A Summary Plan Description (SPD) is a document that employers must give free to employees who participate in Employee Retirement Income Security Act-covered retirement plans or health benefit plans. The SPD is a detailed guide to the benefits the program provides and how the plan works. It must describe when employees become eligible to participate in the plan, how benefits are calculated and paid, how to claim benefits, and when benefits become vested.

The SPD should be in plain language that employees can understand. It must include the plan name and its Internal Revenue Service-assigned number, the employer’s name and address, the plan administrator’s name and contact information, a statement of Health Insurance Portability and Accountability Act rights, ERISA disclosures, and guidance on how employees can file a grievance or an appeal.

Understanding the Summary Plan Description

When you are first hired, you should receive an SPD covering your new employer’s health care and retirement benefits within 90 days. The company may distribute the document to you electronically if you regularly use a computer at work or as a hard copy. If you only receive an electronic copy, you may request a written copy.

A Summary Plan Description Should Answer Your Questions

A plan should include the answers to the following questions:

  • Is there a minimum age requirement to participate in the plan?
  • Is there a minimum service requirement to participate in the plan? If so, what is it, and how is it calculated?
  • When does the plan year begin and end? Does it run from Jan.1 to Dec. 31, or does it have different start and end dates? This information is important for health plans because account holders need to know when your annual deductible resets.
  • Do I make contributions to the plan, or do all contributions come from my employer?
  • For retirement plans, does the plan allow rollover contributions from other plans? For example, can I roll my 401(k) from my former employer over into this plan?
  • For retirement plans, how are employer and employee contributions invested? Are there default investments that the money will go to if I don’t select specific investment options? If so, what are they? How do I change my investment selection?
  • When do I become vested in the retirement plan? Am I immediately 100% vested, or do I have to work for the company for a certain number of years to become partially or fully vested?
  • Am I allowed to borrow from my retirement account? If so, what are the rules?
  • What happens to my benefits if I become disabled? If I leave the company? If I retire? If I die? If I take a leave of absence?

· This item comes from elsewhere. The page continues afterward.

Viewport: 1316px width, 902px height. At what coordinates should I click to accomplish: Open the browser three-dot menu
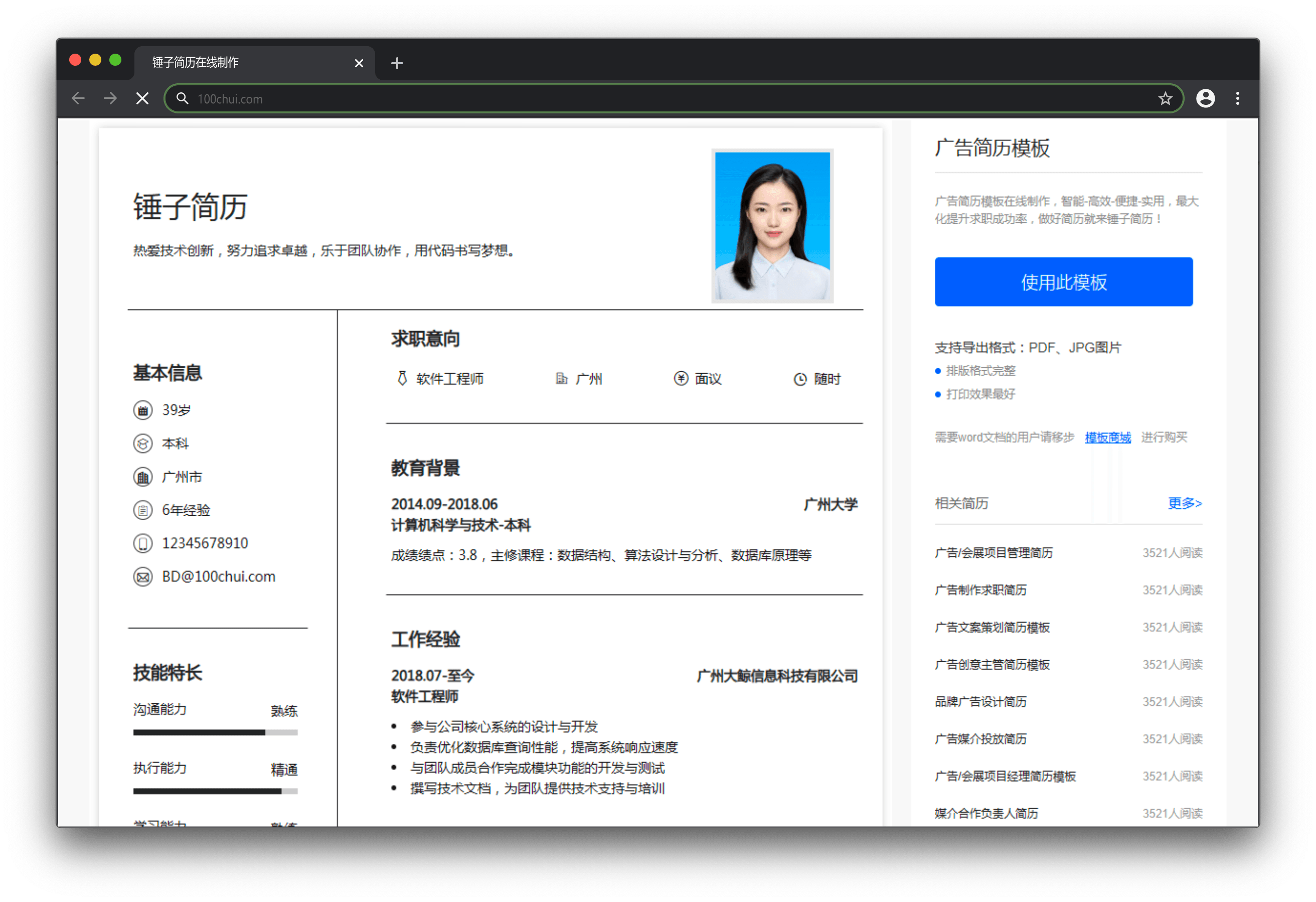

A Summary Plan Description Offers Employers Protection Against Lawsuits

On the business side, employers should ensure that their SPD that covers everything it should. With no SPD or an inadequate SPD, employers expose themselves to lawsuits from employees. An SPD that follows ERISA guidelines and clearly lays out exclusions and limitations will protect the company against possible legal action.

The SPD should define what defines an employee who is entitled to various benefits and whether such employees include independent contractors, temporary workers, spouses, domestic partners, and children. Additionally, if 10% or more of your employees speak a language other than English, you must publish your SPD in those other languages too. Hiring an attorney who understands ERISA law to review the SPD before you distribute it can help ensure the document is complete, thorough, accurate, and complies with state and federal law. It can take months to create an SPD from start to finish. Making sure your employees can understand it easily will reduce complaints, lawsuits, and questions to human resources from confused employees.

Employers may change the benefits they offer periodically. When this happens, the employer must notify all employees in writing by giving them a revised SPD or a summary of material modifications that explains the changes to the SPD. The company must distribute the notification within 60 days of the change becoming effective if it reduces coverage or benefits. If the changes do not reduce coverage or benefits, the notification should be distributed within 210 days after the end of the plan year when the change became effective.